[Records from a data source]
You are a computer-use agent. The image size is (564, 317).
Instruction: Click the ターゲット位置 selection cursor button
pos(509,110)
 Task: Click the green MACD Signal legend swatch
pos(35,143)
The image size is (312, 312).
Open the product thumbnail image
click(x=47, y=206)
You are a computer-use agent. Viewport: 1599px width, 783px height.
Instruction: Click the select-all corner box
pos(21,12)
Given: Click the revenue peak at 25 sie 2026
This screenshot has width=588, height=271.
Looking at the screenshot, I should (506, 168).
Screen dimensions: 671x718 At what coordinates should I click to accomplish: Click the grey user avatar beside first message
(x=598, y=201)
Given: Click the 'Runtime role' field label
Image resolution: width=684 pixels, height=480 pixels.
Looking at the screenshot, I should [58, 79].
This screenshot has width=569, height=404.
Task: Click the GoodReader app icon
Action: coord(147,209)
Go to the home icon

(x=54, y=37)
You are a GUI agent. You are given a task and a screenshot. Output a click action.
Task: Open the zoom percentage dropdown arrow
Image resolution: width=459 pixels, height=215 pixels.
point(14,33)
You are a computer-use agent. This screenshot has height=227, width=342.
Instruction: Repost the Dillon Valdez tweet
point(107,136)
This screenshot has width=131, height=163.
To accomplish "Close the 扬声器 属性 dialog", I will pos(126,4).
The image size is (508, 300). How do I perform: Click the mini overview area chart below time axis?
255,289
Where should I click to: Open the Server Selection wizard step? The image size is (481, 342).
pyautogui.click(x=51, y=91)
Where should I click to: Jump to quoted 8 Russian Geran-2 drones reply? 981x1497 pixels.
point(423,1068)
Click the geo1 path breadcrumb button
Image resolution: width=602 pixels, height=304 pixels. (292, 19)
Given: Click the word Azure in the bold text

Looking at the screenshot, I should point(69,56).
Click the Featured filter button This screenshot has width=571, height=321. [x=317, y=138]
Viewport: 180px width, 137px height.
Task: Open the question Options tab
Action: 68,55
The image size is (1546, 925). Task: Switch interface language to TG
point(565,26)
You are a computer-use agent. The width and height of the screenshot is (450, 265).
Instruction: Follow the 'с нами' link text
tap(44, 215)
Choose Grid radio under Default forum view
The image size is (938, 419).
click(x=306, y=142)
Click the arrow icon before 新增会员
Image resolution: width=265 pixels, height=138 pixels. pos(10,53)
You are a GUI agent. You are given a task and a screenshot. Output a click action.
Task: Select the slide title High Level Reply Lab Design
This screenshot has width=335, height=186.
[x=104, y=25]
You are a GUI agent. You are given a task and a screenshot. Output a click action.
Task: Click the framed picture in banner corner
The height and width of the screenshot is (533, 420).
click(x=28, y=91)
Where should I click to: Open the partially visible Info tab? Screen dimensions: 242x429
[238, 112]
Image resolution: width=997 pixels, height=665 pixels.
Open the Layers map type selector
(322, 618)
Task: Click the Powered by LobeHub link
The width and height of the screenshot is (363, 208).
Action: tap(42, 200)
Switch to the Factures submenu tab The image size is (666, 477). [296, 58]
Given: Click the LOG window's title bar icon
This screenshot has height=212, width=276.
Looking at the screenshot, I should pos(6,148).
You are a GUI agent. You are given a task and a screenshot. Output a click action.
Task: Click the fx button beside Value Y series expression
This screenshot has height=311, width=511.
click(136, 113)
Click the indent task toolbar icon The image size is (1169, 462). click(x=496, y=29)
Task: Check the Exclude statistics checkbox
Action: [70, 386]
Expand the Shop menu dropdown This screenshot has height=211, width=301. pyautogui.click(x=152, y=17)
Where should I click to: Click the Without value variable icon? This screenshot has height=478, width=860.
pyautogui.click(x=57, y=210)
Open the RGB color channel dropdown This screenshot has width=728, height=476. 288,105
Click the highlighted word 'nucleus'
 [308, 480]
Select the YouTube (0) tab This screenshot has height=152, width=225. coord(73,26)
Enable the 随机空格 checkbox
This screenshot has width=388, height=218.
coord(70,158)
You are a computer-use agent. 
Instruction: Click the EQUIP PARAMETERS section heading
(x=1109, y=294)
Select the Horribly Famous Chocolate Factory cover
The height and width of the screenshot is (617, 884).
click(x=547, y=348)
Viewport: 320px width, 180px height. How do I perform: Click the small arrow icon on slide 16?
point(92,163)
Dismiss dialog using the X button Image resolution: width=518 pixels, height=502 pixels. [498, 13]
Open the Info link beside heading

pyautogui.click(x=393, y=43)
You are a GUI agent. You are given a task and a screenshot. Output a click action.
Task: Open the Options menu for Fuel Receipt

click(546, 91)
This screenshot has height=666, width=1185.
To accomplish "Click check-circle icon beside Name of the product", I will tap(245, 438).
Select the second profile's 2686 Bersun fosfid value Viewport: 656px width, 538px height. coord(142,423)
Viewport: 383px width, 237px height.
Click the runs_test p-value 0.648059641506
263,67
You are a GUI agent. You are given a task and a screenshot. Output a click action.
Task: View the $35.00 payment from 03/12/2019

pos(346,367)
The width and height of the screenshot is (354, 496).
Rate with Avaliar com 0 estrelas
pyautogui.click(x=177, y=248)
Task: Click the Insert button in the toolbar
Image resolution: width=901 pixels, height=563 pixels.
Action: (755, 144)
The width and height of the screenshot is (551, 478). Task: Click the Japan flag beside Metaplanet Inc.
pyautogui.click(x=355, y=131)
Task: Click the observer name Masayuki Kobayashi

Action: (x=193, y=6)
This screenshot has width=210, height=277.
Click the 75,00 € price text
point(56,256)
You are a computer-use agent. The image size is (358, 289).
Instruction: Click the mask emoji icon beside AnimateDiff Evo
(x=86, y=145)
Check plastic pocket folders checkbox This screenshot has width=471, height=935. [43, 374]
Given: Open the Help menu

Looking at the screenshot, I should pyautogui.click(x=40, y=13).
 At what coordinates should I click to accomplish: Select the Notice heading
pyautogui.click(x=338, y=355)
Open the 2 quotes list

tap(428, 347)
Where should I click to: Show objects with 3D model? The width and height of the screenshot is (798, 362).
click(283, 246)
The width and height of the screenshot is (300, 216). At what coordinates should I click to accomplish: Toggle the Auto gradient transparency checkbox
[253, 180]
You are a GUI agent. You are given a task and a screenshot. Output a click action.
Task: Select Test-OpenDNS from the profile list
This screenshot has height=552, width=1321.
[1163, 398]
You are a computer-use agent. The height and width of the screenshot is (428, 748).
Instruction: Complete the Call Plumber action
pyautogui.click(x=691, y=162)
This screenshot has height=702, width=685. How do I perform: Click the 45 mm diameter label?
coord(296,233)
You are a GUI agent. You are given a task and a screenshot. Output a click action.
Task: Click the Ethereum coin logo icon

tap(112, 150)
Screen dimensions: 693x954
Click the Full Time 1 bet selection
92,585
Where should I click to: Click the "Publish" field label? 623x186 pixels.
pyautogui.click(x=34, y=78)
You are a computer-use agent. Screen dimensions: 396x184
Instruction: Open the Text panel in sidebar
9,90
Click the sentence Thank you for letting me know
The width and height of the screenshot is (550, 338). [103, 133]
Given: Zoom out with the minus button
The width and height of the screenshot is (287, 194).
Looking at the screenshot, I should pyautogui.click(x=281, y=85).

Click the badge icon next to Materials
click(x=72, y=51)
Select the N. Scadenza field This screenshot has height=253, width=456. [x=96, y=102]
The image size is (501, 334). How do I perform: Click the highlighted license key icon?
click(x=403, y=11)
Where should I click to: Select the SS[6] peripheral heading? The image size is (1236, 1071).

### WORK ORDER
Report how many lines of the records hold the word "dropdown", and supply no other text.

### OUTPUT FOR THIS EXERCISE
3